Deciding to share my insights with the others, I rose to speak. But immediately I found myself in tears that flowed wave upon wave. The understanding what God gave me in those moments simply overwhelmed me. I saw the glories of the coming world revival captured in this one story. Since that afternoon, the text has become a major touchstone in my thinking on the hope at hand.
Dress Rehearsals of the Coronation
Throughout this book one way I have defined revival is an approximation of the consummation. Scripture foretells that the consummation deals ultimate with the open, visible coronation of Christ by all heaven and earth—a cosmic coronation. Therefore it should come as no surprise that every approximation of that final revival will also carry a strong sense of coronation—a dress rehearsal of it.

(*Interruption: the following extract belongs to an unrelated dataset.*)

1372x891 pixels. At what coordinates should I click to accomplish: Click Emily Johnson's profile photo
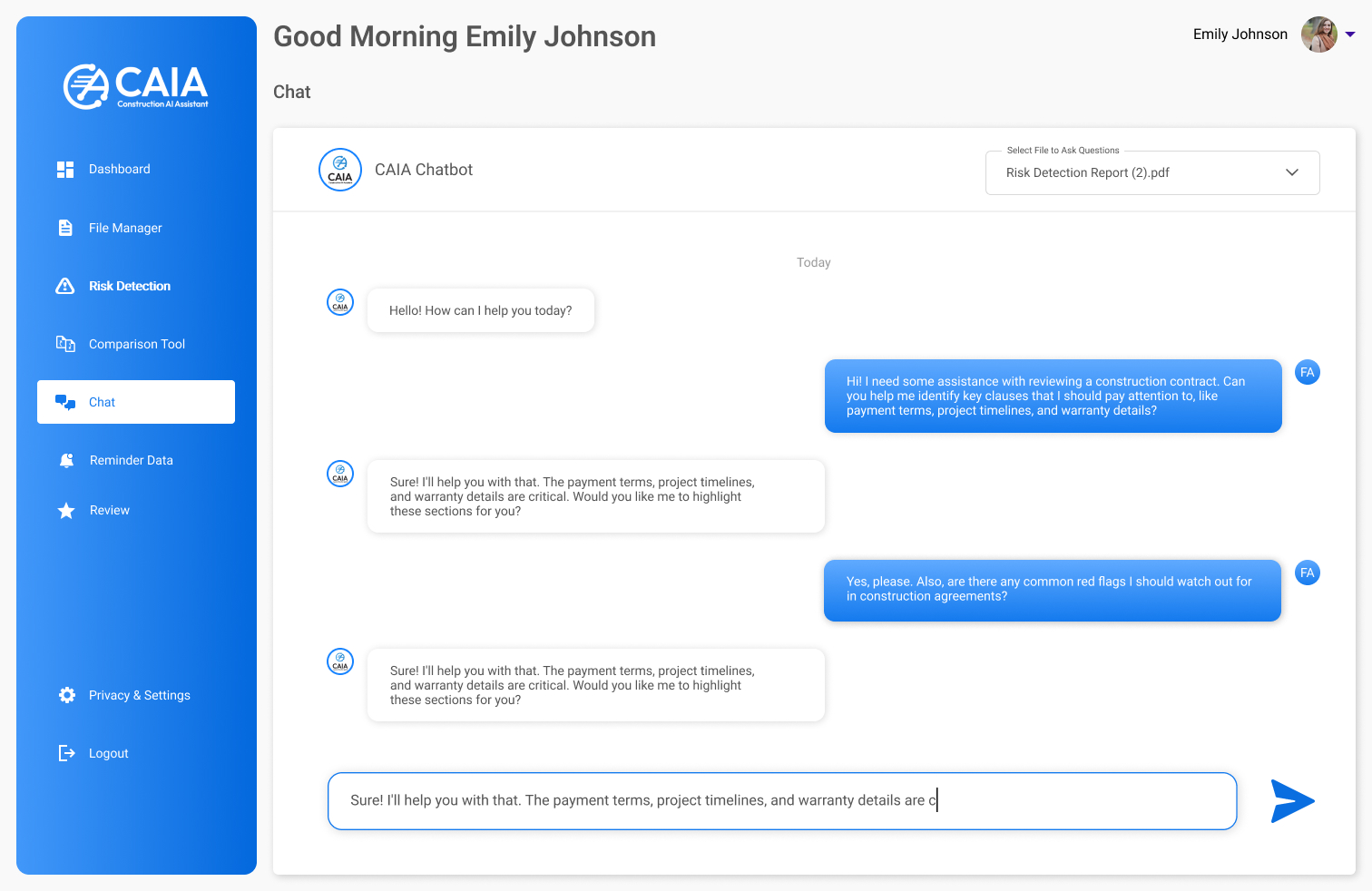click(x=1318, y=34)

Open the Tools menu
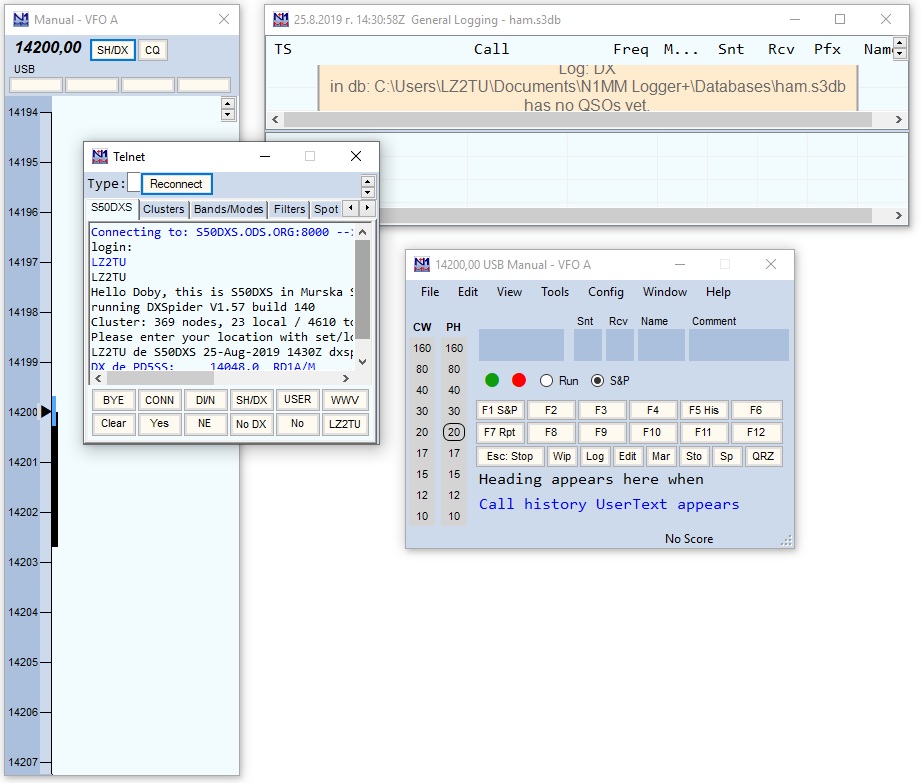click(x=555, y=292)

For example, in the final revival the elders, who have already cast their crowns before the throne, fall down before the Lamb because he has redeemed people from every tongue, tribe, and nation to make them a kingdom and priests for God (Rev. 5). In a similar way, in every revival we taste of this preeminent coronation. Confronted with the manifest presence of Christ the King, the church in every revival surrenders afresh to him, renouncing our many other allegiances, abandoning them to give all of our devotion to the Lamb on the throne. In a sense we crown him with our prayers that pursue revival, and then we crown him with our obedient responses to revival when it comes.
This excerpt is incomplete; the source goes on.